Obsession deals with the same themes of doubles and repetition as Vertigo but rendered in broad baroque gestures. Obsession takes all of the tropes of Vertigo, distills them to their essentials, and then allows them to be acted out in a soft-focus haze or slow motion. The aesthetics of Hitchcock are abstracted and realigned by De Palma to reveal the plasticity of the image as fetish object. Every shot is an homage to Vertigo and therefore becomes a fetish object in its own right.

De Palma, like Michael (Cliff Robertson), desires nothing more than to reenact a moment in time, perfecting it. For Michael it is the ransom of his wife and daughter, for De Palma it is Vertigo itself. De Palma does everything Hitchcock did visually in Vertigo and then repeats it, replaying the fetishized images over and over until the twist ending.

The incest in Obsession is akin to the stylistic incest of the intertextual relationship between the fetishized object Vertigo and the fetishistic program of Obsession. Both are closed circuits with taboo connotations that challenge the audience. Obsession, as an aesthetic program, devours Vertigo and in turn itself. Obsession is post-modernism at its purest and most aggressive.

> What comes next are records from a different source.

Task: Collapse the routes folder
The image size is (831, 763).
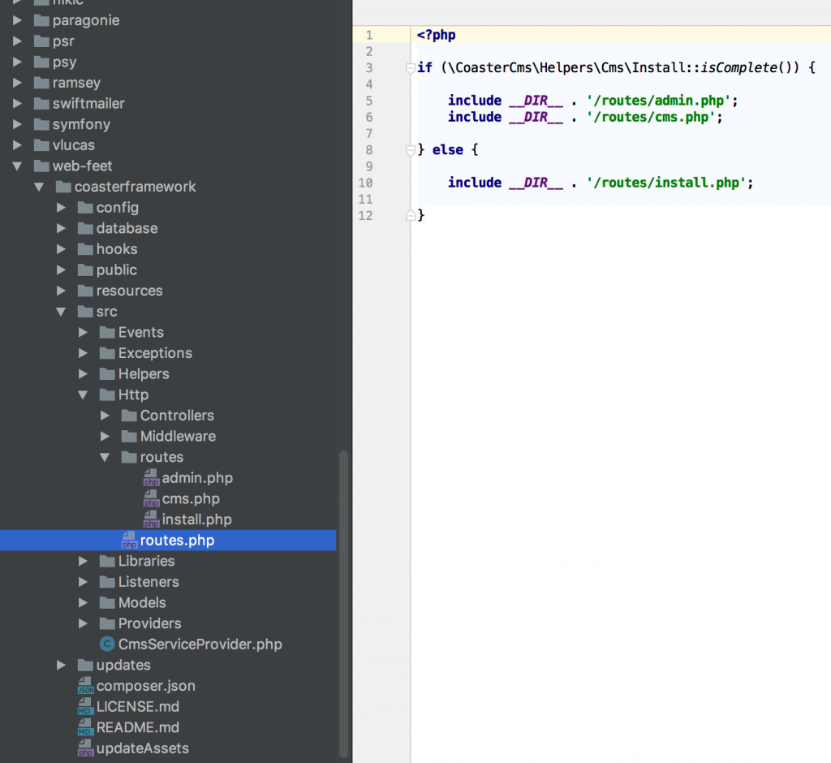Action: pyautogui.click(x=105, y=457)

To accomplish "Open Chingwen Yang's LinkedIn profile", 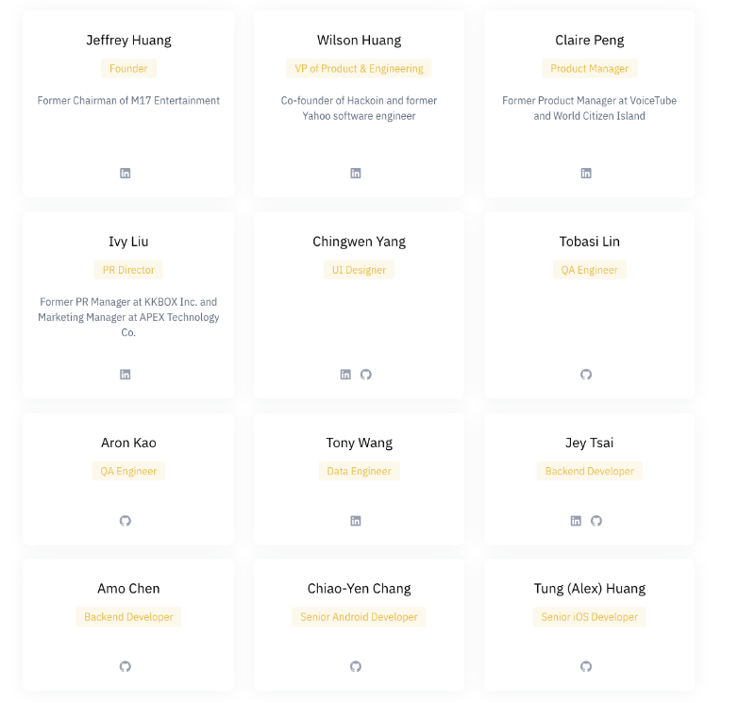I will (x=345, y=374).
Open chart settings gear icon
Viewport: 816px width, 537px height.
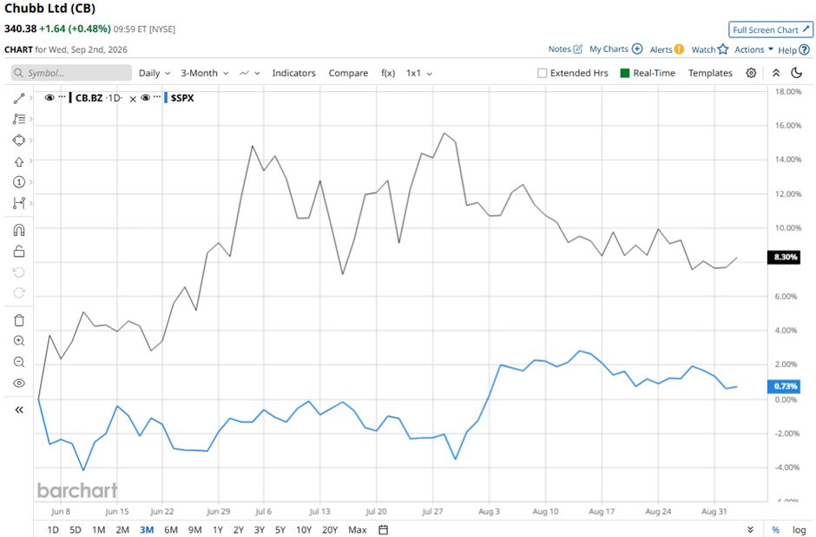pyautogui.click(x=751, y=73)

Obsession as an exercise in storytelling fails. It is too abstract in its aesthetic concerns to effectively support its plot. Who and why doesn’t matter in Obsession, only the images and symbols are of concern. In this way Obsession is Brian De Palma’s most avant-garde film since Hi, Mom! (1970). Obsession is a study in the breaking down of the cinematographic langue.

As such, it’s easy to see why both Paul Schrader and audiences alike have rejected De Palma’s meditation on Hitchcock’s style. It’s a film that confounds any traditional narrative interpretation. However, taken as a work of post-modernist deconstruction, Obsession is one of the masterpieces of the seventies.